Thanks for your patience

Leo

A few questions here.

The audio sample also has people talking. Are you hoping to detect the trombone but not the voices?

Do these elaborations sample and transform the input audio, or simply respond with their own material (e.g. George Lewis’ Voyager system)? Is the noise mask purely to enable more accurate analysis, or are you actually using the denoised signal in audio playback? If you want a denoised/separated signal clean enough to play back, you’re looking at a seriously difficult, research-level problem.

No,
I don’t hope to exclude voices, and by the way, using those reocrdings are just a way to simulate the real world situation I’ll encounter when doing this live. The purpose of the analysis process, should be done only in order to know when something periodic happens in the whole soundscape I’m acquiring, and to address that part to a dedicated elaboration, which will be part of the output, so no, the cleaned from noise sound wont’ be played back as it is…and the elaboration can take place carrying delays, no problem for that.
So the noise mask should exist in order to clean the sound from noise, as much as it is possibile, with the only purpose of eliminating what is for sure non periodic and so, restrict the analysis field.
I now know that unmixing noise from periodic material is a mission impossible. I thought it could be done using FFT procedures as pvcalc, the 2 or pvcollect or some ways involving FFT and spectral data manipulation.
I’d simply rely on hasFreq argument provided by Tartini.kr, (like taking only the >high level part, like 0.8 let’s say…) done on the most cleaned spectrum I can obtain. To clean it a bit there’s this UGen, PV_Residual, which actually keeps the noisy part of a signal, and the way suggested to me here in the forum, of using MedianSeparation, which as a consequence, will give me the harmonic part, here again deprived from some noisier events.

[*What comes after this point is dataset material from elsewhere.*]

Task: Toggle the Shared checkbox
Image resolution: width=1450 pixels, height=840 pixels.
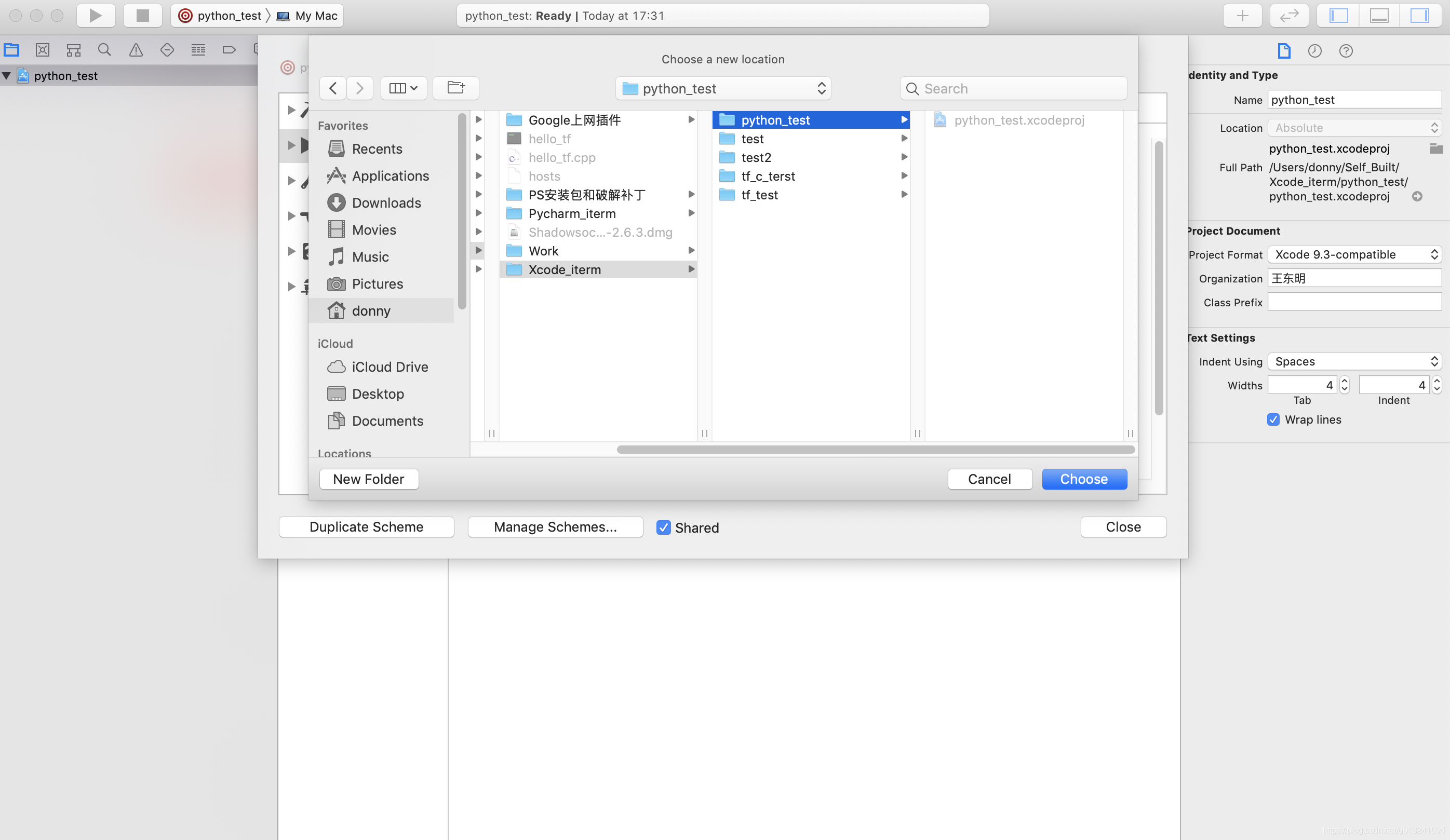Action: (x=664, y=527)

Let’s see…another way is to use a denoiser plug in inside SC and run the analysis from that cleaned sound…

While a bunch of the suggestions here might work unspecific circumstances, dealing with these complex real world situations and expecting a computer to listen and identify with the accuracy of a human is ultimately untenable (except maybe with some large AI project, but even then…).

Although this forum is primarily technical in nature, it might be worth questioning your aesthetics here. I.e., it might be easier, practical, and interesting to consider the computer not a as a tool, but as a performer in its own right; as such, ‘machine listening’ algorithms become akin to sensory organs as opposed to scientific instruments of precision. In other words, what method you use to measure sound becomes the computers ears and defines how it sees and exists in the world: by choosing algorithms you are building a body. Therefore, to be empathetic to this new body you have made, you would need to embrace and accept the differences between how you hear, and how it hears as oppose to labelling these as unwanted errors. Choosing an algorithm then becomes more like choosing who you would like to collaborate with, do you like/respect the algorithm’s world view?

That is really just a suggestion, but unless dealing with such technical nuances is important to the way you work/want to work, it might be worth trying to re-frame the issue to avoid such difficulties?